• **Given problem a**: In the court judgment, what standard rate per acre did the Collector fix as assessment on the plaintiffs' land?

• **Source text**:

John Beaumont, Kt., C.J.
1. In this suit the plaintiffs' case is that in 1933 the Collector fixed assessment on the plaintiffs' land at the standard rate of Rs. 200 per acre commencing from the year 1925-26, and in December, 1933, he issued notices to the plaintiffs demanding payment in accordance with the assessment. The plaintiffs alleged that the assessment was illegal, and consequently the notices to pay were also illegal, and they proposed to file a suit against the Secretary of State for a declaration to that effect; On January 22, 1934, they gave a notice, which was intended to comply with Section 80 of the Civil Procedure Code, and which set out in detail the plaintiffs' case. In paragraph 22 it alleged that the order of the Collector fixing the assessment deserves to be declared a nullity, and the plaintiffs therefore bring the suit for this declaration and also for the refund of any amount that the Collector will levy from the plaintiffs. Then in paragraph 23 it is stated as follows :
At present the amount is not ascertained, but the Collector had called upon the 1st plaintiff, by the talati of Sheher Kotda, to pay Rs. 6,936 as assessment and Rs. 433-8-0 local fund; making total of Rs. 7,369-8-0 and it will be this amount or any other larger amount which will be sought to be recovered by the plaintiffs from the Government as assessment illegally levied from them.

• **Working data**:
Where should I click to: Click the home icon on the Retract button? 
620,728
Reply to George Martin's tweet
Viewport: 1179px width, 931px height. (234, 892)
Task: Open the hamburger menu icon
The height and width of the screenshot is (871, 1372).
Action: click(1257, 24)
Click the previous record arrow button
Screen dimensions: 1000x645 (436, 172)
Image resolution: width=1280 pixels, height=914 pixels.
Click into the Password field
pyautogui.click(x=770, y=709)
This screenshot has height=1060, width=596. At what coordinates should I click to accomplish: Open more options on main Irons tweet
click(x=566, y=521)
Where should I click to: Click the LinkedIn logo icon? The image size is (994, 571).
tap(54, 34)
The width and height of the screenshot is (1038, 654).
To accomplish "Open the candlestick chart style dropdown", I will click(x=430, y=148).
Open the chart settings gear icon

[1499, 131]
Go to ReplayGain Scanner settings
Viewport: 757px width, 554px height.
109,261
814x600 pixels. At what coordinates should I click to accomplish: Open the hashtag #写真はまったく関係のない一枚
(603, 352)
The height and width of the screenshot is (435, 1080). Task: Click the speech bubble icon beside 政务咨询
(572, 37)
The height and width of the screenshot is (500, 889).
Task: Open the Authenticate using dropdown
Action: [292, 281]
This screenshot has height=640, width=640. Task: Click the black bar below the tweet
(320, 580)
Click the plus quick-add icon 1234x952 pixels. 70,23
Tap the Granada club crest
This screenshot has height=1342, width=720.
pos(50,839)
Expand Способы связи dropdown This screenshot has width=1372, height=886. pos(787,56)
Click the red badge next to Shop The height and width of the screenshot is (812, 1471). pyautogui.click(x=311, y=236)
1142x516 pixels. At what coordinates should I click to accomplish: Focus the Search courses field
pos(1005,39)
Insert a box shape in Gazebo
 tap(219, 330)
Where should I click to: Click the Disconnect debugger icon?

• **Given problem b**: In the records, start at the line that has "Expand Способы связи" and go through the last line. Rewrite those lines with "red badge" switched to "blue badge", changing nothing else.

• **Output a**: Rs. 200 per acre

• **Output b**:
Expand Способы связи dropdown This screenshot has width=1372, height=886. pos(787,56)
Click the blue badge next to Shop The height and width of the screenshot is (812, 1471). pyautogui.click(x=311, y=236)
1142x516 pixels. At what coordinates should I click to accomplish: Focus the Search courses field
pos(1005,39)
Insert a box shape in Gazebo
 tap(219, 330)
Where should I click to: Click the Disconnect debugger icon?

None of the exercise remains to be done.